Le surnom des « nzoyi » (abeilles) colle comme un gant aux fantassins. Ils constituent la puissance de feu de l’armée numérique talibane. Virulents, sans état d’âmes, ravitaillés par les éléments de langage conçus dans le laboratoire des généraux, ils peuvent réduire en cendres n’importe quelle cible avec une rafale des publications sur Twitter et Facebook. Ils n’accordent aucun régime de faveur que tu sois le Chef de la plus grande confession religieuse, ou le prix Nobel de la paix ou encore un richissime ancien gouverneur, tu auras droit à la même dose des piques d’abeilles sous forme de publications groupées dont la virulence côtoie allègrement une insolence primitive. Les talibans 2.0 n’ont qu’un seul credo : Fatshi Béton !

Bien que soumis et scotchés aux lignes directrices de leurs maîtres à penser en public, les signes d’impatience et d’agacement sont de plus en plus perceptibles en privé. Après 3 ans d’imperium, malgré la fragilisation du Front Commun pour le Congo de Kabila et la plénitude du pouvoir de Félix Tshisekedi, la majorité des talibans se plaignent d’être constamment légués en arrière-plan au profit des amis de la diaspora et des nouveaux alliés, ennemis d’hier.

La réponse à cette épineuse question ne saurait venir du partage des postes dans l’administration ou dans les entreprises étatiques. Ce qui est moralement malsain et contraint productif. La solution se trouve plutôt avec et dans les talibans eux-mêmes sans qu’ils ne s’en rendent compte. En dépit des conditions sociales précaires et des finances exsangues, ils ont prouvé qu’ils sont capables de se sacrifier pour trouver hebdomadairement un dollar américain au minimum pour activer la connexion internet et s’acquitter de leurs devoirs de loyauté sans faille à Fatshi. 4 dollars par mois pour une personne c’est presque rien, alors que 4 dollars pour 250. 000 personnes par mois c’est un capital financier de un million de dollars américains à repartir sur une dizaine de projets d’entreprises à impact communautaire visible.
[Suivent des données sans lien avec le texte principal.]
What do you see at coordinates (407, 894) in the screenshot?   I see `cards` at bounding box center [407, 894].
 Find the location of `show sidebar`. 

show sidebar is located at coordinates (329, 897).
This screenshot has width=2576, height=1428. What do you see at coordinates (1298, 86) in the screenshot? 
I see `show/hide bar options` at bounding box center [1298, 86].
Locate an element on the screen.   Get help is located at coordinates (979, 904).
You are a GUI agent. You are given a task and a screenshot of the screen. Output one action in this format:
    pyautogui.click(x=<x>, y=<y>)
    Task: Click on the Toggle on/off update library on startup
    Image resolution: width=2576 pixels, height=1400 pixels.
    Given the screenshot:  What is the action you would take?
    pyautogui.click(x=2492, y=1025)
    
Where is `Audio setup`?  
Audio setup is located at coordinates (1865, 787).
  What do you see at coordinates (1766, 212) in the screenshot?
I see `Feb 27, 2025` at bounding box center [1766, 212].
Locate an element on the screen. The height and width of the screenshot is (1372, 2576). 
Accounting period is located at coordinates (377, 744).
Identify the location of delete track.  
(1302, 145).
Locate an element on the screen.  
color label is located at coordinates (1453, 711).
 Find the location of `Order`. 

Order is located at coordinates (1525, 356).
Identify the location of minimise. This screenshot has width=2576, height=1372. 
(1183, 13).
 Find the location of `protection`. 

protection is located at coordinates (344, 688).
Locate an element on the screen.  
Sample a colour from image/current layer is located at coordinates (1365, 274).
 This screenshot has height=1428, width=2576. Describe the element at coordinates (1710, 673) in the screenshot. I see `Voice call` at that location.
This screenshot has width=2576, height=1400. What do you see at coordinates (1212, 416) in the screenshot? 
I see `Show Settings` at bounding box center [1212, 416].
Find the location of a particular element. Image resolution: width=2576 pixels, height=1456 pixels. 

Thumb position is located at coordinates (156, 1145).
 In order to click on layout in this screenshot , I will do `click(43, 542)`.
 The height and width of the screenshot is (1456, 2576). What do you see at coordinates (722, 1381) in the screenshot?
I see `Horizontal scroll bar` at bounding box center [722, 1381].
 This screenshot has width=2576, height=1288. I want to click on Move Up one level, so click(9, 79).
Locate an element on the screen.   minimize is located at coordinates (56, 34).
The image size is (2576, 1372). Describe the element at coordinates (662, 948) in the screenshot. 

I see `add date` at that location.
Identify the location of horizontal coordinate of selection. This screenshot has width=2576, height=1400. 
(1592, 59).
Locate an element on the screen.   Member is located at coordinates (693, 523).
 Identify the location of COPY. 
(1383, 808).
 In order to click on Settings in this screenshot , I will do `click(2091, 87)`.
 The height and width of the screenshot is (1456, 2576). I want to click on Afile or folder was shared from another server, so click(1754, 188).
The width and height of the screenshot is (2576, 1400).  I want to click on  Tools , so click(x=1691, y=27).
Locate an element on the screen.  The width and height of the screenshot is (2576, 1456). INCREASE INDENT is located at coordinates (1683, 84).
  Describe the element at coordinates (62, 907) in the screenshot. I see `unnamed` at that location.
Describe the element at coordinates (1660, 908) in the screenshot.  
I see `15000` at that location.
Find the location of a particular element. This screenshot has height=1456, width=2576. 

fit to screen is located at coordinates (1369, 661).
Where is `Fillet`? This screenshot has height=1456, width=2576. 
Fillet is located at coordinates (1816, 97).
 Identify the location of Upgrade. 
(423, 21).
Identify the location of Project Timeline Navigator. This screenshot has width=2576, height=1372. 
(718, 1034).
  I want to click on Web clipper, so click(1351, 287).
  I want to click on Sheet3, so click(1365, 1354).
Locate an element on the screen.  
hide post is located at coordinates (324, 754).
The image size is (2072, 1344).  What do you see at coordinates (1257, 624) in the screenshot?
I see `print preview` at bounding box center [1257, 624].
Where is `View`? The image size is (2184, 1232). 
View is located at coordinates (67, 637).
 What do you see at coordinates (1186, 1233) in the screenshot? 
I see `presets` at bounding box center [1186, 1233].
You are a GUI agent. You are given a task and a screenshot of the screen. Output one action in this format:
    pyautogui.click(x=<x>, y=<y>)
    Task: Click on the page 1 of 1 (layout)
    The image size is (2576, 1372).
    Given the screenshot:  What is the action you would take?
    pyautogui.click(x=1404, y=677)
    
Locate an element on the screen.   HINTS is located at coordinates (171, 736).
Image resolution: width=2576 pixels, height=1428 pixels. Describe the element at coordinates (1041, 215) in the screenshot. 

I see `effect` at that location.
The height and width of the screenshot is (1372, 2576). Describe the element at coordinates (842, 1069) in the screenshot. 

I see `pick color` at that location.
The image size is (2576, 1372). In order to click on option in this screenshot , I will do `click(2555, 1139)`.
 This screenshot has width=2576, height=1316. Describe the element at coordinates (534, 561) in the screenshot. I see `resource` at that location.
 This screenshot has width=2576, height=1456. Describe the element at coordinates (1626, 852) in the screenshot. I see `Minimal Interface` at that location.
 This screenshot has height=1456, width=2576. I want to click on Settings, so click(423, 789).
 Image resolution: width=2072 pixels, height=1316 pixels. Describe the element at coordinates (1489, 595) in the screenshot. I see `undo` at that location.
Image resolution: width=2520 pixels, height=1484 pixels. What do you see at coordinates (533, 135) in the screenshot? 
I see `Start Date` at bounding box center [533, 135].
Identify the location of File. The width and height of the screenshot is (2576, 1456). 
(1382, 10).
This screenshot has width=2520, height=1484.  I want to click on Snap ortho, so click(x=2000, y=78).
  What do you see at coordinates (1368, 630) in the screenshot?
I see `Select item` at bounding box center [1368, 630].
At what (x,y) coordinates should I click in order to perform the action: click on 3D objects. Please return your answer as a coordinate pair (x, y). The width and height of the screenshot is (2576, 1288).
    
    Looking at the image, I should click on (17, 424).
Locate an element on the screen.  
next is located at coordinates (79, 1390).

Tout le génie serait d’élaborer et d’opérationnaliser rapidement une plate-forme d’inscription, de collecte de fonds, de financement des projets et d’assistance technique d’une nouvelle génération des talibans 3.0. La promesse de Félix Tshisekedi de créer plusieurs millionnaires d’ici la fin de son mandat ne sera peut-être pas effective, mais ce qui est sûr, la reprogrammation de ses militants en talibans 3.0 va favoriser l’émergence d’une nouvelle classe de micro et méso entrepreneurs, véritables moteurs de croissance économique.